Uno de los grandes riesgos de
la literatura memorialística es que las vicisitudes o reflexiones que en ella
se narren no le importen a nadie. Tal vez despierte el interés, algo morboso,
de los allegados del escritor o, si se trata de una figura mediática, el de
todos aquellos que se acerquen al libro con la curiosidad malsana del voyeur del papel cuché. Pero todos tenemos
una vida, en lo esencial más o menos parecida a la del común de los mortales, hecho
que nos hace preguntarnos por qué la existencia ajena merece, más que la
nuestra, ser exhibida en la nobleza de la letra de molde. Para que este género
albergue algún tipo de provecho, es necesario que el autor sea capaz de
trascender el anecdotario personal para que cualquier lector pueda sentirse
interpelado por la verdad y la universalidad que se infiere del suceso
individual que allí se cuenta, hasta olvidarse incluso de la persona que existe
detrás de esas páginas. Creo que Teoría
general del abandono, de Miguel Pardeza, cumple honestamente con esa
premisa. Y digo «honestamente» porque Pardeza podría haber aprovechado su
popularidad como futbolista de élite para obtener un rédito fácil, pero en las
escasas 126 páginas de su libro, la alusión al fútbol es extremadamente
marginal.
Teoría general del abandono (Newcastle, 2024) consta de 20 píldoras literarias
que ponen algo de orden en la septicemia nostálgica del autor, sanándolo de
algún modo en el ejercicio de su balance. Pero merced a esa necesidad particular,
el lector podrá enriquecerse con el pintoresquismo de una época,
mayoritariamente la década de los 70, que nos permite adentrarnos en la vida de
las pensiones madrileñas, las noches de Malasaña, el despertar sexual o el
servicio militar. De los breves artículos, destacan por su naturaleza
redentora, los dedicados a la cultura: las colecciones de álbumes, el
deslumbramiento de los cómics, la cámara del tesoro que es siempre la Cuesta de
Moyano, la estampa costumbrista y melancólica de los kioscos, la ensoñación del
cine y su paulatino desencanto, su amor por las lenguas clásicas, o su pasajera
obsesión por los autores de la bohemia española (no olvidemos que Pardeza es
autor de tres ediciones antológicas de las colaboraciones en prensa de González
Ruano), que le llevó a la compra compulsiva de los títulos de aquellos autores proscritos
que con tanto magisterio narrativo evocó Juan Manuel de Prada en La máscara del héroe y que, a riesgo de
equivocarme, parece haber sido la espoleta de Pardeza para su rastreo
malditista, a tenor de la nómina citada por el escritor onubense.
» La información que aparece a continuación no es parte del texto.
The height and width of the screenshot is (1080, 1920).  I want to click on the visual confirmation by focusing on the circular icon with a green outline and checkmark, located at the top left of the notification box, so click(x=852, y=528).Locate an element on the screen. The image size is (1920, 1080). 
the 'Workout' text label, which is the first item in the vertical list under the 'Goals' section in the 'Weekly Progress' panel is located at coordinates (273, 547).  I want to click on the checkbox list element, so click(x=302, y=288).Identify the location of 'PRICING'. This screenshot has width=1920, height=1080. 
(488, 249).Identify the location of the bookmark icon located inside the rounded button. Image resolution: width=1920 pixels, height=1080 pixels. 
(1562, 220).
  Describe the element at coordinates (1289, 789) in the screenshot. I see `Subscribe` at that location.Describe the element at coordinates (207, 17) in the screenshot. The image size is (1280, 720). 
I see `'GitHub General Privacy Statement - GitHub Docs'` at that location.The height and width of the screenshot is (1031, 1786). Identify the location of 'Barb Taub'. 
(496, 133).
Esta
predilección transitoria por los escritores de la bohemia no es baladí, pues
entronca con una suerte de filosofía del perdedor con que Pardeza, desde el
mismo título, parece emparentar. Sus coqueteos con el existencialismo, aunque
con la posterior decepción respecto a los modelos de vida de Simone de Beauvoir
y de Sartre, así como sus experiencias con las terapias del psicoanálisis, su
relación conflictiva con la bebida y la futilidad de las amistades, conforman
una personalidad abocada al descreimiento y a cierta misantropía que le impiden
una comunión plena con el mundo en el que vive, cada vez menos suyo, y del que
solo le salva su relación con la literatura. La prosa de Pardeza, elegante y a
ratos irónica, desprende ese halo de lipemanía, que convierte sus páginas en
una amarga asunción del tiempo, de sus renuncias y de sus pérdidas inevitables,
y testimonia la vulnerabilidad y fragilidad de las cosas que creíamos sólidas y
de lo inane que es a veces este oficio absurdo de vivir.